**EXERCISE**. Nothing but the lines from the one containing "You are a GUI" through the end of the data should be retyped, exactly as they stand, and pictures should not be retyped.
DATA PROVIDED START
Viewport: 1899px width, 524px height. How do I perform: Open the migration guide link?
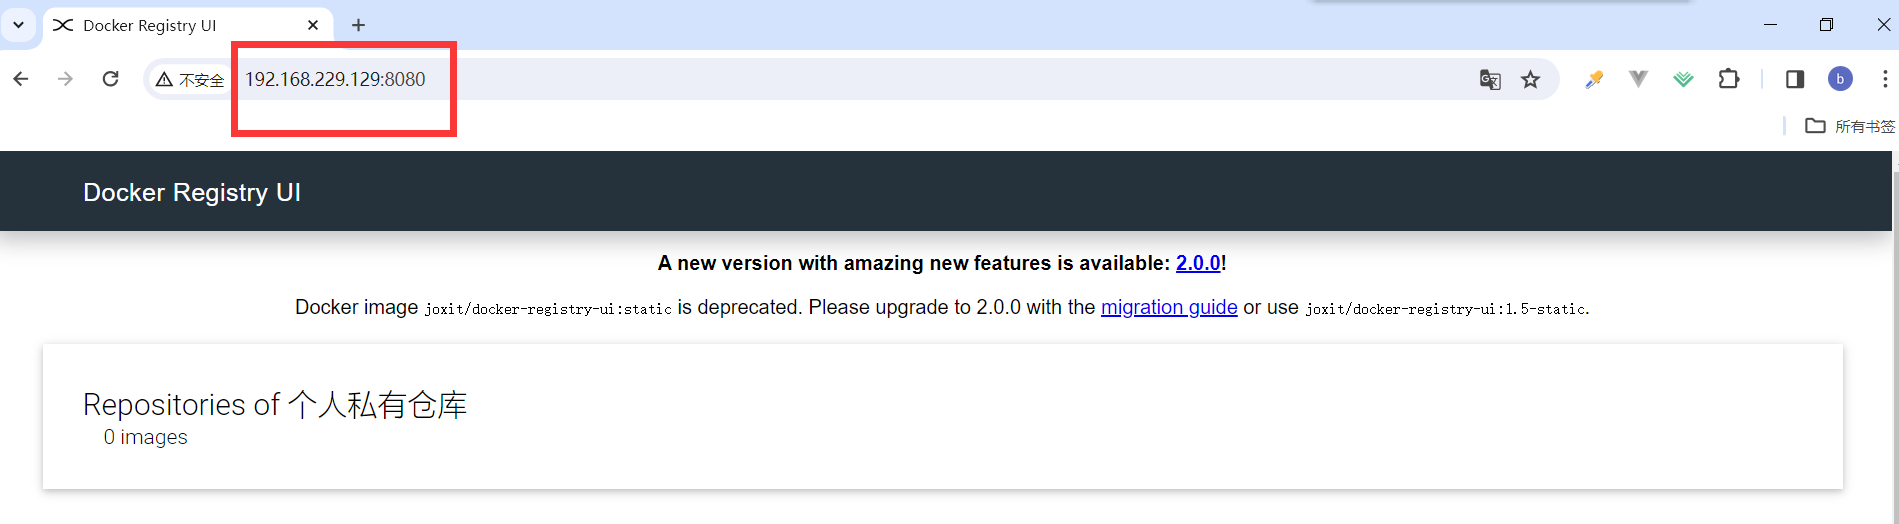click(1169, 307)
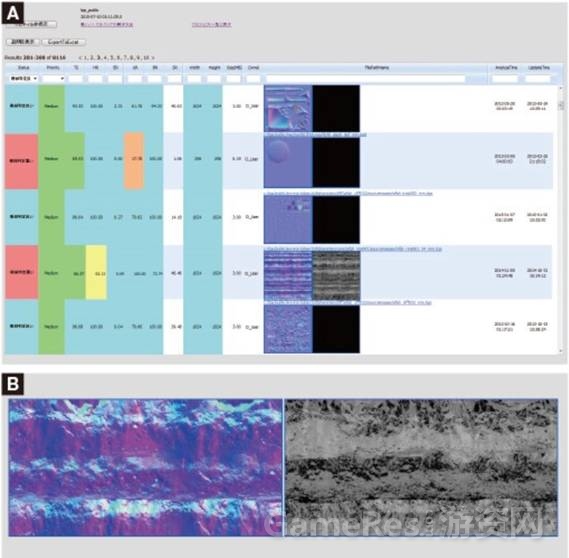This screenshot has height=558, width=569.
Task: Open the purple link below the date text
Action: click(106, 25)
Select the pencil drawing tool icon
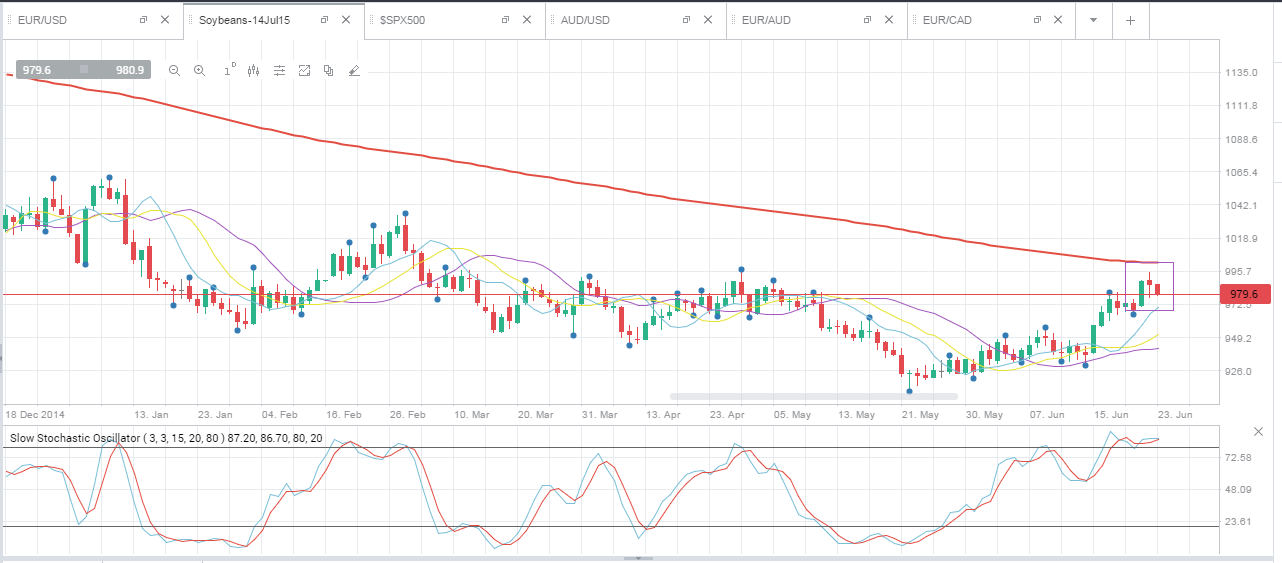The width and height of the screenshot is (1282, 563). [x=353, y=70]
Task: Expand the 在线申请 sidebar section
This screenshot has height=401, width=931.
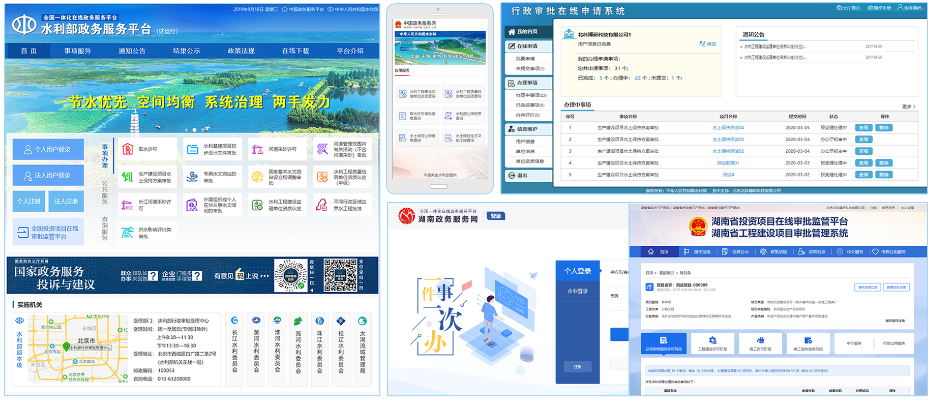Action: pyautogui.click(x=526, y=45)
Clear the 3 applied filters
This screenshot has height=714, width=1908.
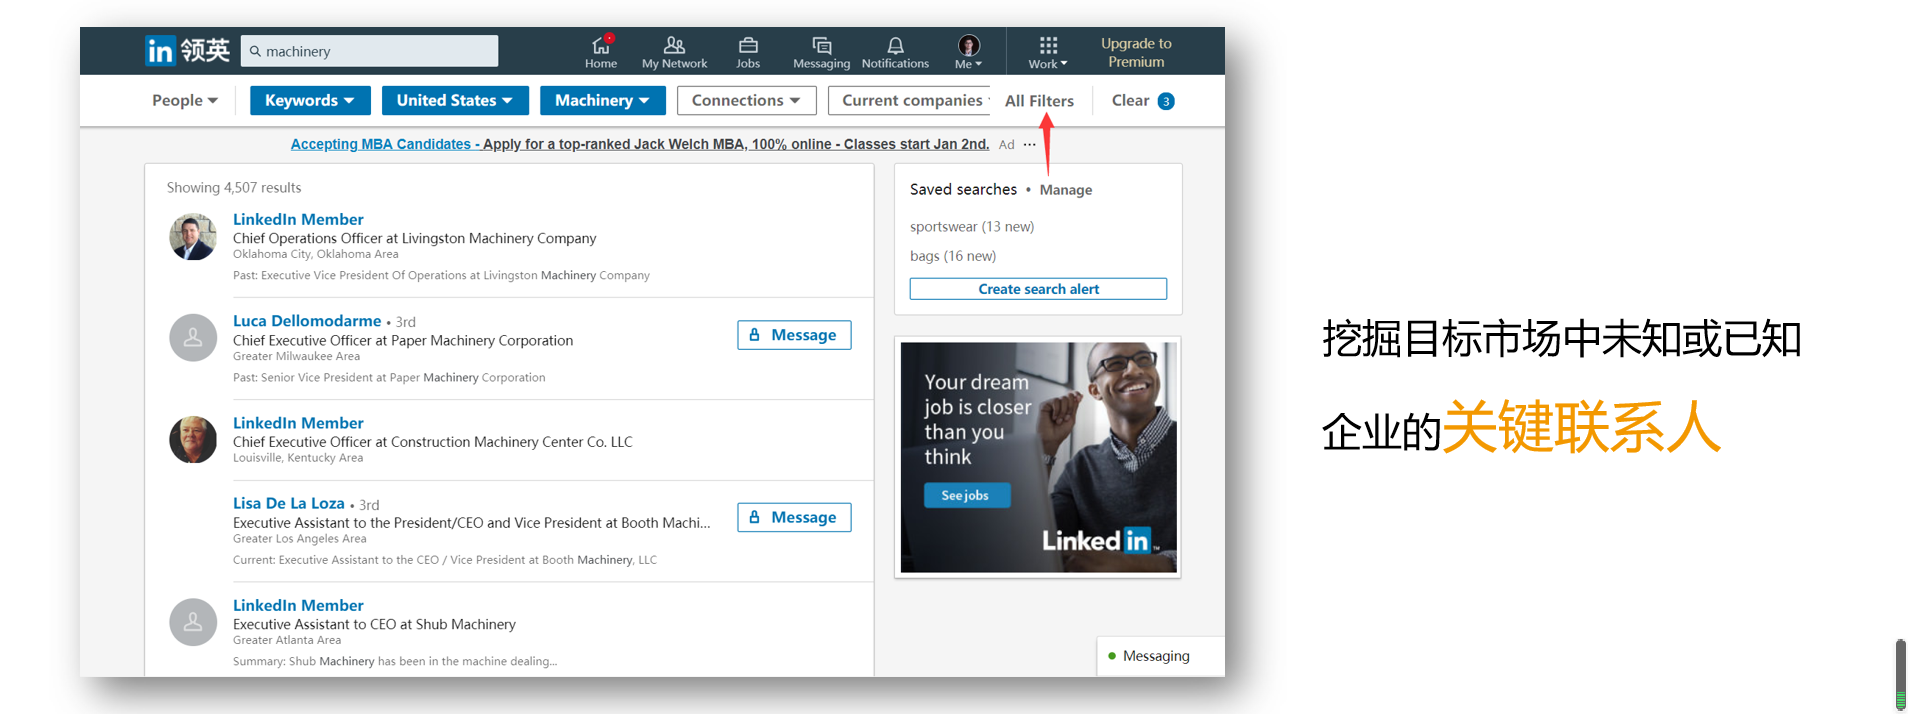click(1141, 100)
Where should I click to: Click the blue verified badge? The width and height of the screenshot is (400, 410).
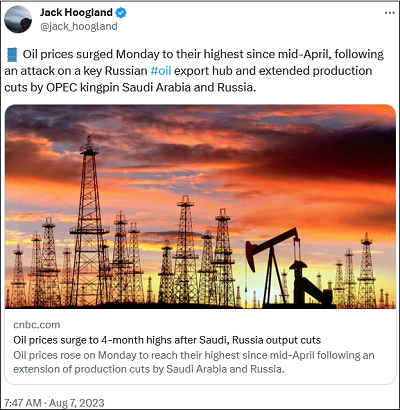121,13
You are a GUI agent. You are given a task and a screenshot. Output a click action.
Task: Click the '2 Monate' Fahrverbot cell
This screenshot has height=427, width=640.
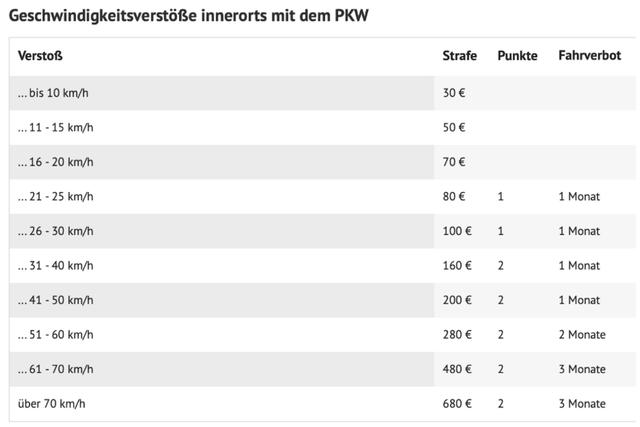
DATA PROVIDED END
**YOUR RESPONSE**.
You are a GUI agent. You are given a task and a screenshot. Output a click action.
Task: Click the '2 Monate' Fahrverbot cell
This screenshot has height=427, width=640.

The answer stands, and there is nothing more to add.